Music has had a long and distinguished association with the military, the band of the British Grenadier Guards having been formed over 300 years ago, and the Royal Marine bands 239 years ago. Although not sharing the same historical background as these British counterparts, the origins of the RAN Band can be traced back to the various bands of the colonial naval forces prior to Federation. The band of the Victorian Naval Brigade was a well known musical unit in the Melbourne area during the late 19th century. Indeed, this band journeyed to China in 1900 on the eve of Federation as part of the naval contingent that assisted in quelling the Boxer Uprising,[1] and was officially farewelled by the bluejacket New South Wales Naval Brigade Band. Later, the band of the Victorian Naval Brigade was also present as part of the Commonwealth Naval Force Band when the United States Navy’s ‘Great White Fleet’ sailed into Port Phillip Bay in 1908.

Some months prior to the commissioning of HMAS Australia (I) at Portsmouth on 21 June 1913, six musicians from Melbourne were sent to England to join up with a number of ex-Royal Marine and British Army bandsmen. These musicians, who formed the first band of the infant Royal Australian Navy, arrived back in Sydney aboard Australia (I) on 4 October 1913. From the outset, the Band was dressed in a uniform very similar to that of the uniform of the Royal Marines of the period, and their appearance at ceremonial parades greatly enhanced the spectacle.[2]

A second band was formed in 1927 for Flinders Naval Depot, now HMAS Cerberus. This band consisted of permanent musicians assisted by volunteers from all branches within the depot. In the late 1930s, there was a rapid expansion in musician recruitment with a total of five bands at sea, serving in the cruisers HMA Ships Australia (II), Canberra (I), Hobart (I), Perth (I) and Sydney (II), in addition to bands in shore establishments.

During World War II, musicians served in all theatres of war and, naturally, their operational responsibilities including complementing guns crews, handling shells in magazines, working in transmitting stations, assisting first aid parties and acting as lookouts through day and night watches, became the focus of their shipboard routine. They took the same risks as their shipmates and were among those who lost their lives in the sinking of Sydney (II). After World War II, all musicians were posted to Cerberus, where in 1951 the RAN School of Music was formed. At the same time, a boy/junior musician scheme was inaugurated for the recruitment of boys over the age of fifteen and a half years.

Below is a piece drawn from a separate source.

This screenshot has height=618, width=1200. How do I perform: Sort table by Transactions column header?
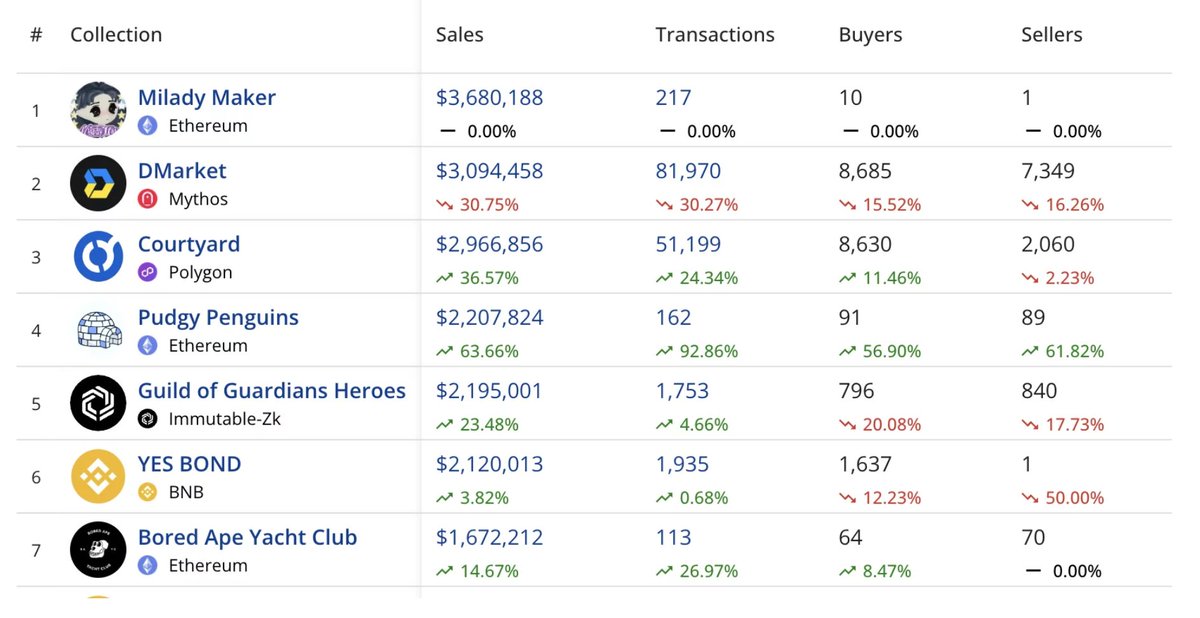714,35
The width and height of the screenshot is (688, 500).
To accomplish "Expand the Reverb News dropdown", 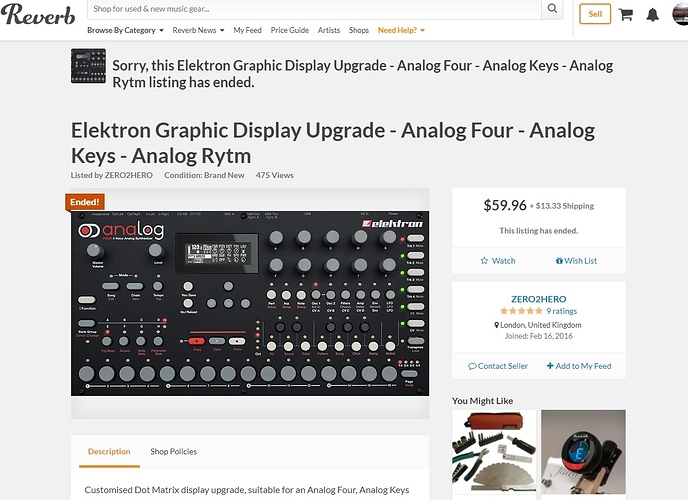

RAN Band members manning damage control stations.
RAN Band members manning damage control stations.

Bands were again posted to sea in the early 1950s and musicians saw action aboard the aircraft carrier HMAS Sydney (III) in Korean waters in 1953, patrolled Malayan waters during the Malayan Emergency, and performed two concert tours of Vietnam during the early 1970s. By 1973, the only band remaining afloat was serving aboard HMAS Melbourne (II), and this band transferred to HMAS Stalwart (II) on the decommissioning of Melbourne in mid-1982. In October 1984, the Defence Force School of Music opened in Simpson Barracks, Victoria and took over the training of all Navy and Army musicians. As a consequence, the RAN School of Music ceased operating in 1985 and the junior musicians’ scheme was also abolished. Shortly afterwards women were recruited into the Band for the first time.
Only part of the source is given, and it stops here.